Eine Stunde ist im Wankdorf gespielt, als der Schiedsrichter-Assistent einen Doppelwechsel anzeigt. YB liegt nach verlorenem Final-Hinspiel gegen GC auch in der Reprise 0:1 im Hintertreffen. Auf der Anzeigetafel leuchtet grün die «7» auf. Es ist nur ein Moment in einem verrückten Endspiel, doch letztlich jener Augenblick, der Anfang und Ende zugleich von mehreren Geschichten ist.
«Konnte noch laufen»: Aus «maximal 30 Minuten» wird eine Stunde
Protagonistin all dieser Geschichten ist jene Nummer 7: Naomi Luyet. Die «Spielerin der Saison» gibt nach langer Verletzung das kaum mehr erwartete Comeback. Nach furiosem Herbst mit 8 Toren in 11 Partien und starken Auftritten in der Nati zieht sich Luyet im November eine Beckenverletzung zu. Die Zeit ihres Ausfalls wird länger und länger. Medizinische Updates aus Bern? Fehlanzeige.
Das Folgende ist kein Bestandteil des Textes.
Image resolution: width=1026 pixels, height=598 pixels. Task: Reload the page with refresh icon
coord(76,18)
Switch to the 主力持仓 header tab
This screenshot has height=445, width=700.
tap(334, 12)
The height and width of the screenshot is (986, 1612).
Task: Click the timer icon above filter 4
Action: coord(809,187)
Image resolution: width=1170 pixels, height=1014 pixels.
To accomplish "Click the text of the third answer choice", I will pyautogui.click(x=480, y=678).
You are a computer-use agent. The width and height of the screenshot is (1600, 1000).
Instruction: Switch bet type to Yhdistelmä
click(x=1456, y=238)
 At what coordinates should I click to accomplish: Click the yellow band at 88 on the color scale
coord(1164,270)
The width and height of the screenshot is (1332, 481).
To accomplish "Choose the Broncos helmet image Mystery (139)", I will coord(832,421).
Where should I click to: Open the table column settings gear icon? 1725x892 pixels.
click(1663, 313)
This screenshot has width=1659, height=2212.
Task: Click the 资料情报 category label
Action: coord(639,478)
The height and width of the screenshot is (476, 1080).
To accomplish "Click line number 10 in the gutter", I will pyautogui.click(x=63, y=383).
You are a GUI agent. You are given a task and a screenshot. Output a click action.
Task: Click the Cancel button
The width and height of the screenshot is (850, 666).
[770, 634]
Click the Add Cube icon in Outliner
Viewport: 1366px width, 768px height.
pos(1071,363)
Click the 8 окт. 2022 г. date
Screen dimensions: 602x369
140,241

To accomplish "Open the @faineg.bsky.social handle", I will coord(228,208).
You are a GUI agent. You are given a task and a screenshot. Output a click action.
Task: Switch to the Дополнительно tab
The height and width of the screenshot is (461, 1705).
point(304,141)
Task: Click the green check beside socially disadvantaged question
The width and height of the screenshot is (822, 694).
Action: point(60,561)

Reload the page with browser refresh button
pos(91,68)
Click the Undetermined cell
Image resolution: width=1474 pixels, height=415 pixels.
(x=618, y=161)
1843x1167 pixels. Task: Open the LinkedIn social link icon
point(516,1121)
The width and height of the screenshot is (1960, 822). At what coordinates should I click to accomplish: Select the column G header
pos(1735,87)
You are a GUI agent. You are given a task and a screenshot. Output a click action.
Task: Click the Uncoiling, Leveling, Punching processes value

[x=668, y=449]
«Es ist unglaublich», wird Luyet nach dem Spiel sagen, «das Comeback vor so vielen Leuten zu Hause – es könnte nicht besser sein.» Mit dem Staff ist abgesprochen, dass sie «für maximal eine halbe Stunde» eingesetzt wird. Doch der Luyet-Effekt setzt schon viel früher ein. 9 Minuten nach ihrer Einwechslung haben die Young Boys das Spiel gedreht. 2:1, bei beiden Toren hat die 19-Jährige ihre Füsse im Spiel.
Nach 90 Minuten steht fest, dass es in die Verlängerung geht. Was heisst das für den 30-Minuten-Plan der Rückkehrerin? «Es war schon streng. Aber ich konnte noch laufen, also habe ich weitergemacht.» Am Ende muss das Penaltyschiessen über nicht weniger als den Meistertitel entscheiden. Dass Luyet ihren Versuch sehenswert verwandelt? Passt zur sportlichen Feel-Good-Story der Woche.
Dankbar sei sie, gibt die Tempomacherin nach dem Happy End zu Protokoll: der medizinischen Abteilung, aber auch Trainerin Imke Wübbenhorst, die ihr trotz zuletzt wenigen Trainings das Vertrauen aussprach. Die letzten Monate seien schwierig gewesen. «Ich bin froh, dass ich es hinter mir habe», so Luyet.
Wird die EM wieder zum Thema?
Zeugin dieser Wiederauferstehung ist am Samstag in Bern Pia Sundhage. Wird Luyet nun wieder zum Thema für die vor der Tür stehende Heim-EM? Luyet wiegelt ab: «Ich nehme Schritt für Schritt, dann schauen wir weiter.»
Weiterschauen heisst es auch in Sachen Klubfussball. Möglicherweise war der Final-Auftritt Luyets finale Vorstellung für «Gelb-Schwarz». Ihre Leistungen haben Begehrlichkeiten geweckt, sie wisse noch nicht, wie es nächste Saison weitergehe.
Bleibt sie von Verletzungen verschont, wird Luyet der Super League ohnehin bald entwachsen. Garrincha, David Beckham, Cristiano Ronaldo und so weiter: die Liste an männlichen Fussballlegenden, die die Nummer 7 trugen, ist beachtlich. Luyet hat das Zeug, ebendiese Zahl auf Frauenseite zur Marke zu machen.